“Gürbüz Demir’in ‘Kar Küreyici’ dosyası elime geçtiğinde, daha önceki şiirlerinde anlatımdan uzaklaşarak sözcüklere basa basa dizeler kurduğunu fark ettim. Bu durum şairin şiirdeki yolu ve yolculuğudur. Şiirinde ele aldığı konular geçmişin bütünlüğünü bozmadan, dağıtmadan şimdi’ye taşımanın derdini yakalamış. Geçmişe aynasıyla yaklaşan şair, ne aynasını kırıyor ne de aynasındakileri puslandırıyor. Olanca açıklığı ile sade ve estetik düzeyde dili ve dilin akışını bozmadan okuyucuya derdini yansıtıyor. Özünde ozan geleneğini de barındırarak geçmişin hesabını tutuyor. Bunu yaparken yerelliğin tuzağına düşmeden zamanlar arasında köprüler kuruyor. Ve bu köprüler öyle sağlam kurulmuş ki yıkılması da imkânsız görünüyor.

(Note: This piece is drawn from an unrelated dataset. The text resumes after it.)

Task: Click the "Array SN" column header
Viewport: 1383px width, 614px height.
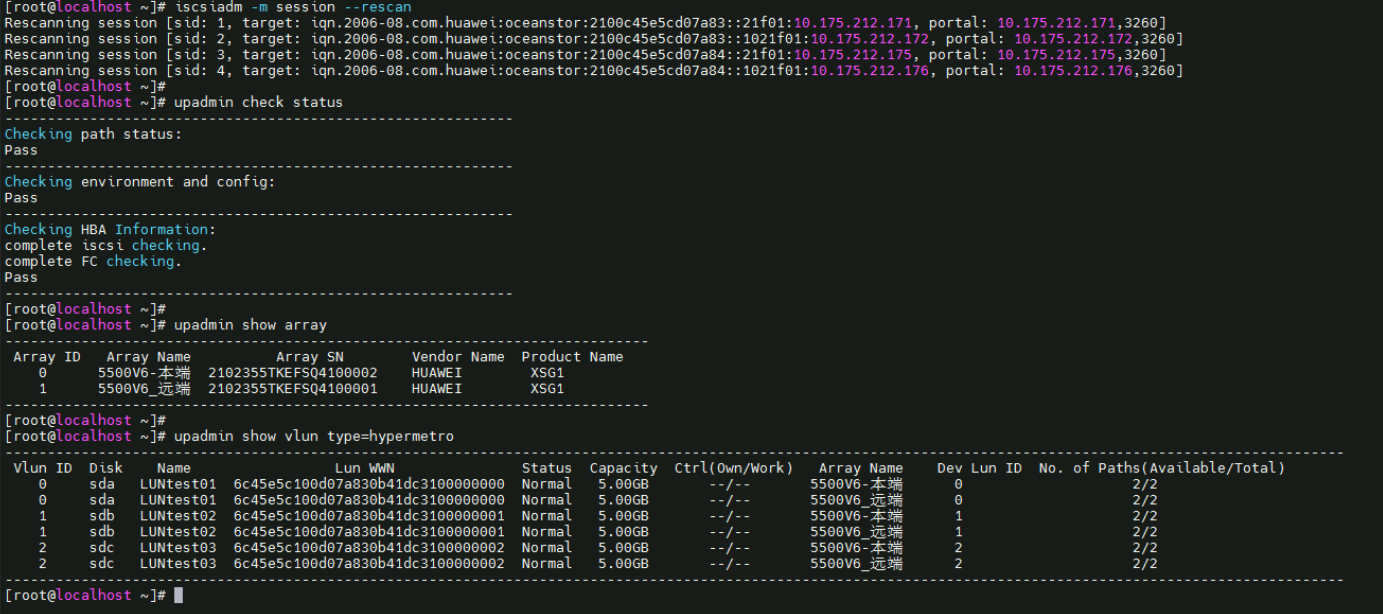Action: coord(310,357)
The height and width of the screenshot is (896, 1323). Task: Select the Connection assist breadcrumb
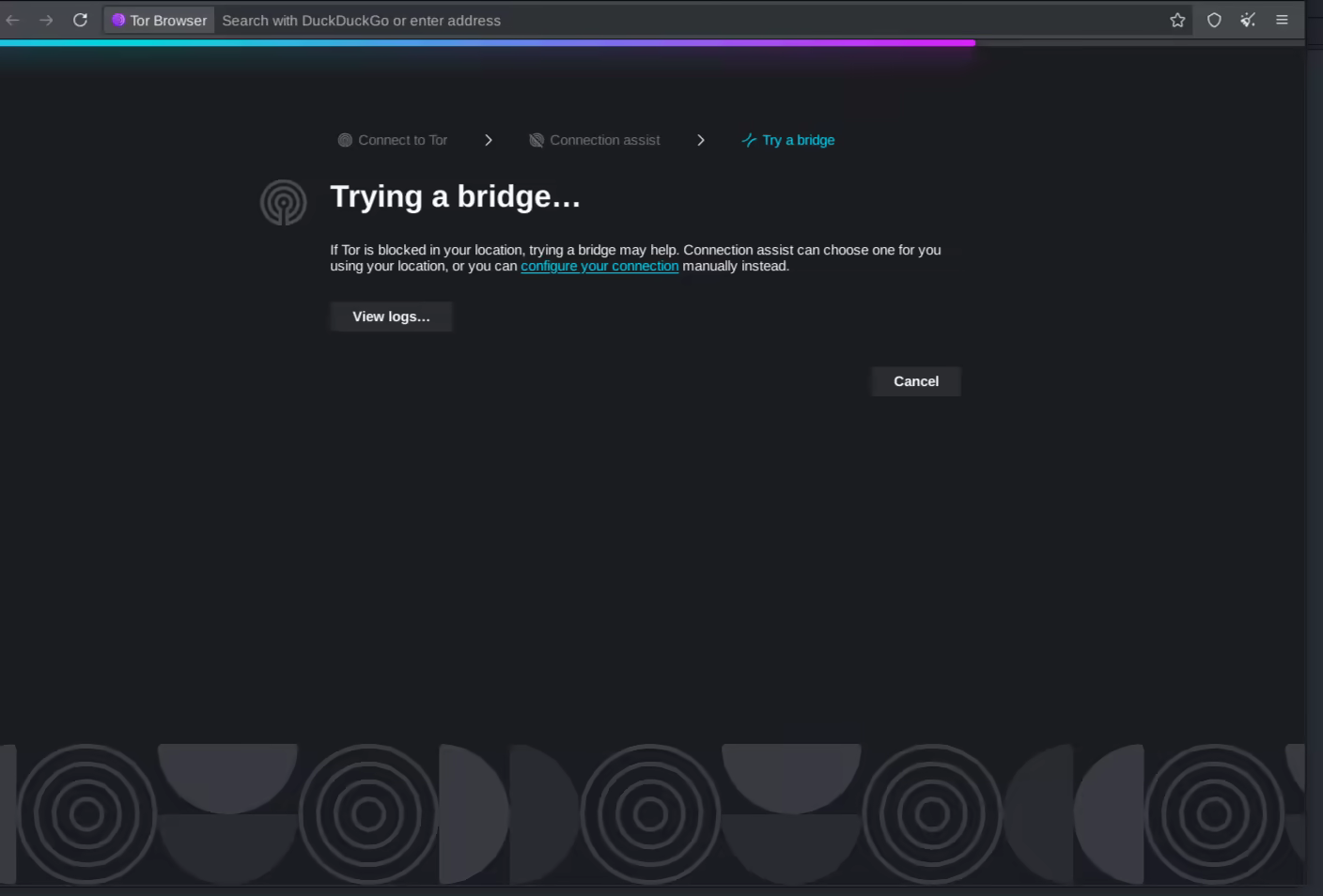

Ben’den başlayan bir öteki hesaplaşmasını da son derece zarif ve büyük emekle gerçekleştiriyor. “Taş ustaları taşları buduyor ustaya töz bana toz kalıyor”
Gövdesi ürperen insanların hesabını tutuyor ve bunu tığın ritmiyle bir hesaplaştırmaya dönüştürüyor.
Ana Kuşun Ömrü şiirinde “Annemin gözleri bir ordu gibi beklerdi bilirim/Sonra gecenin her vakti ninnileri severdim” dizelerinde şiirin temel kaynaklarından beslenerek tarihi ve trajedilerini okuyucularına hatırlatmak istiyor.
Hayata ve şiire emeğin değerinden bakan şair Gürbüz Demir, üstü örtülmüş yolları ve durakları dizeleriyle küreyici olarak çıkıyor karşımıza: Ve hâlâ orada eski kasabalarda trenler kederlidir/Kar örter bütün durakların üstünü.”